## [PASSAGE TO READ]
Davis shelved 8 weeks by thumb surgery
CLEVELAND - An argument with a childhood friend over an interaction with his girlfriend has shelved Glen “Big Baby’’ Davis for two months, angered team officials, and hindered the Celtics’ depth as they begin the season.
Davis, 23, was involved in a fistfight with his friend Shawn Bridgewater early Monday morning in Waltham. Bridgewater admitted to police that he threw the first punch, and Davis responded with a punch, fracturing his right thumb. The injury required surgery yesterday that will sideline him eight weeks.
Celtics president Danny Ainge announced that Davis was suspended indefinitely, although he won’t be healthy enough to play until December at the earliest.
Club officials privately are furious with Davis for getting into an altercation.
According to detective William Stanton of the Waltham Police, Bridgewater and Davis began arguing after an evening out with their girlfriends. Bridgewater, a former high school teammate of Davis who was visiting from Louisiana, punched Davis while their car was in motion.
They pulled over on Lincoln Street, near Davis’s Waltham home, and the confrontation escalated, leading to more punches. That’s when an unidentified person called 911 and reported a possible domestic incident.
Waltham Police responded, but there were no arrests. Bridgewater and his girlfriend drove to Davis’s home while Davis and his girlfriend walked the short distance.
Davis sat out practice Monday and an MRI revealed a fractured thumb.
“We’re disappointed,’’ Ainge said. “We wish we had him here tonight. It’s not using good judgment. It’s just that simple. It’s unfortunate.’’
When asked about Davis, Celtics coach Doc Rivers grunted, attempting to camouflage his disdain. He said he talked with Davis Monday and chided him after hearing the circumstances of the injury.
“That’s a private conversation. It wasn’t jovial, I can tell you that,’’ Rivers said. “But it was an honest one.

Stored data:
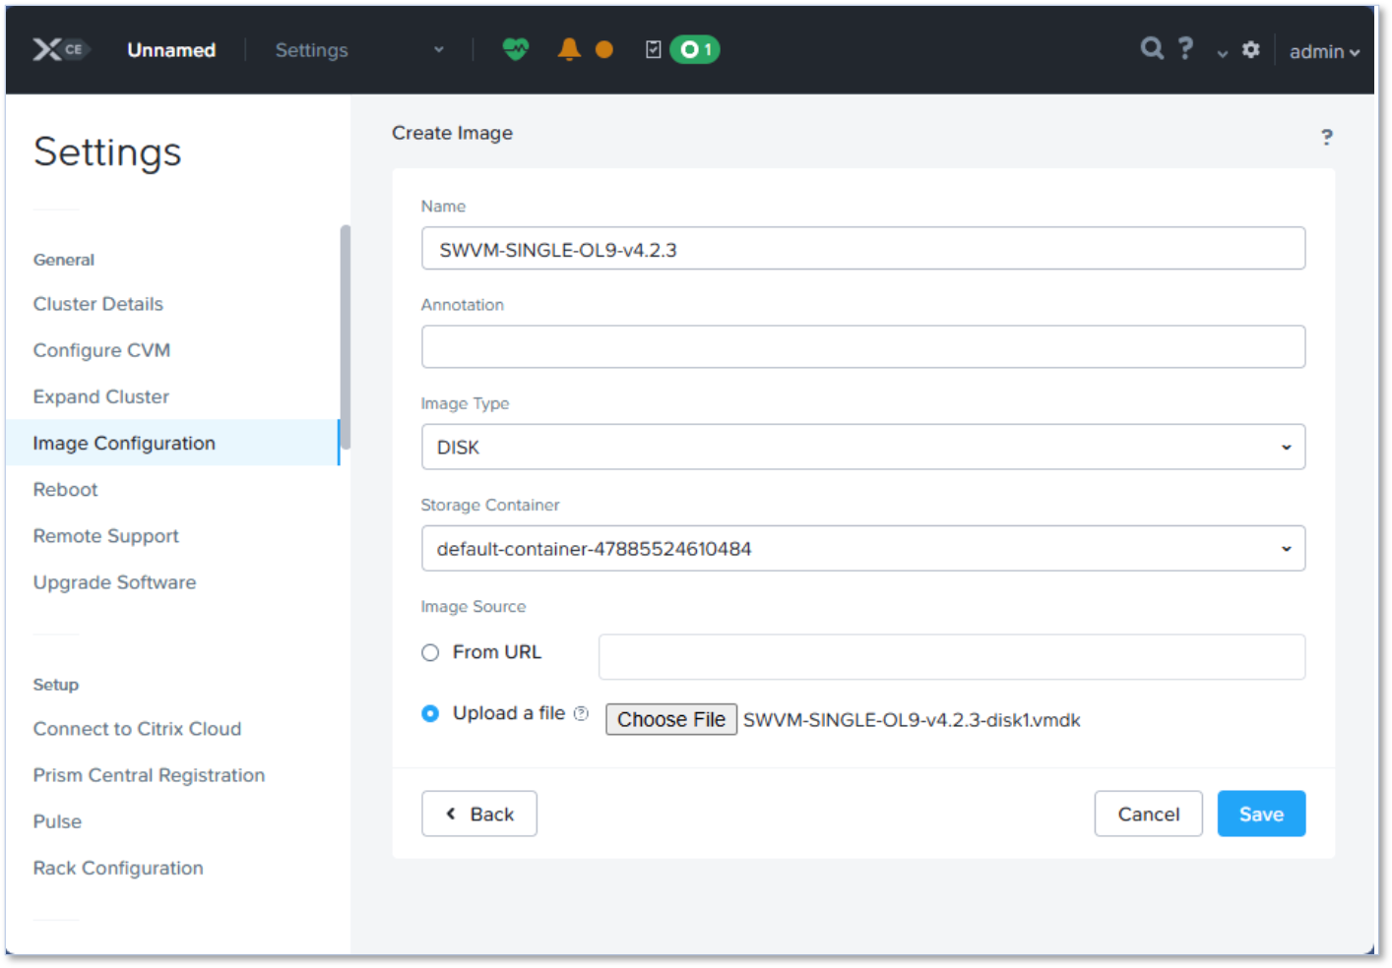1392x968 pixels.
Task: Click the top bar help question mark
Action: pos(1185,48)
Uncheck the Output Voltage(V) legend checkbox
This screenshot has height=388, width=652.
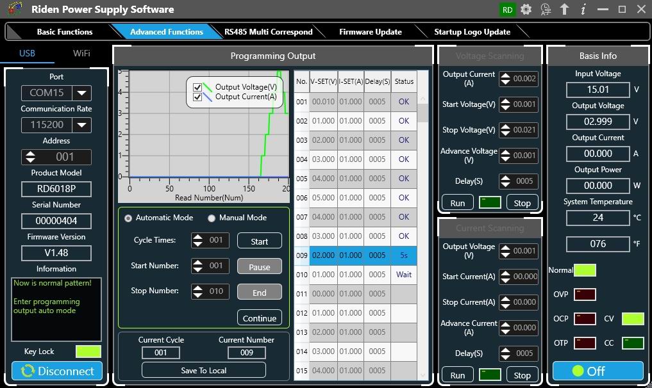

...

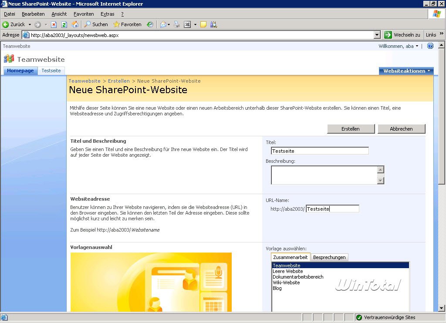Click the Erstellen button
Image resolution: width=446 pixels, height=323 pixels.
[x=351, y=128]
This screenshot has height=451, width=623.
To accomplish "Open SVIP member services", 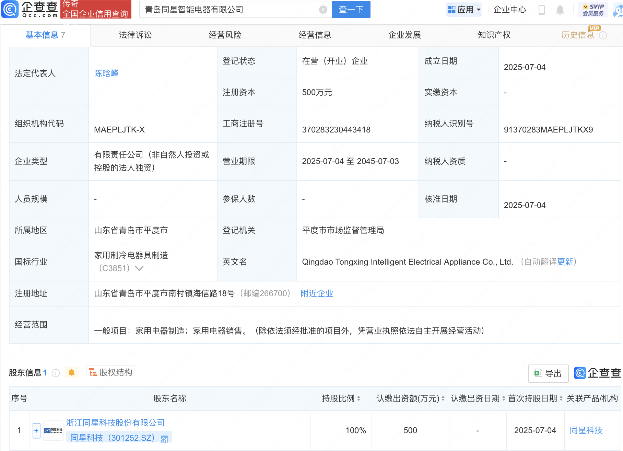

## [ACTIVITY A]
Output the passage of the article on Davis's thumb surgery from "Club officials privately" to "a fractured thumb.".
## [ACTIVITY B]
In the article on Davis's thumb surgery, what led Waltham Police to respond to the scene on Lincoln Street?
## [ACTIVITY C]
Resume the article on Davis's thumb surgery from the point where it stops.
None of the stored data is needed here.

## [EXERCISE ANSWER A]
Club officials privately are furious with Davis for getting into an altercation.
According to detective William Stanton of the Waltham Police, Bridgewater and Davis began arguing after an evening out with their girlfriends. Bridgewater, a former high school teammate of Davis who was visiting from Louisiana, punched Davis while their car was in motion.
They pulled over on Lincoln Street, near Davis’s Waltham home, and the confrontation escalated, leading to more punches. That’s when an unidentified person called 911 and reported a possible domestic incident.
Waltham Police responded, but there were no arrests. Bridgewater and his girlfriend drove to Davis’s home while Davis and his girlfriend walked the short distance.
Davis sat out practice Monday and an MRI revealed a fractured thumb.

## [EXERCISE ANSWER B]
After the confrontation escalated on Lincoln Street and more punches were thrown, an unidentified person called 911 and reported a possible domestic incident.

## [EXERCISE ANSWER C]
“I’ll make this point: Baby is not a bad person. He made a bad mistake and he made a bad judgment and unfortunately it only takes one second, five seconds to make a mistake and then you have to live with it at times. And right now he has to live with that mistake. He has some ways to grow and we want to help him do that.’’
In a statement released by the team yesterday, Davis said, “I would first like to apologize to my fans, teammates, coaches, and the entire Celtics organization. I am extremely disappointed that this incident occurred and that it will prevent me from starting the season with the rest of my teammates. My teammates and the entire Celtics organization are extremely important to me and I will do my best to expedite the healing process and be back on the court as soon as possible.’’
But it’s apparent that Davis will have to get himself back into the good graces of the organization before being welcomed back.
“He needs to get himself healthy and ready to play; there’s nothing we can do now,’’ Ainge said. “He will apologize. We can be frustrated and angry, and he has to get on with his life and get ready to play.’’
“He’s growing, he’s maturing,’’ Rivers said. “Obviously he has some ways to go, but we want to help him do that. I really feel that’s part of my job as a coach to help him become a better person.’’
On the court, the Celtics will use Shelden Williams in Davis’s spot and likely will have to increase the minutes of Kevin Garnett and Rasheed Wallace, something Rivers said he wanted to avoid. The Celtics had four players unavailable last night, including Tony Allen and Brian Scalabrine.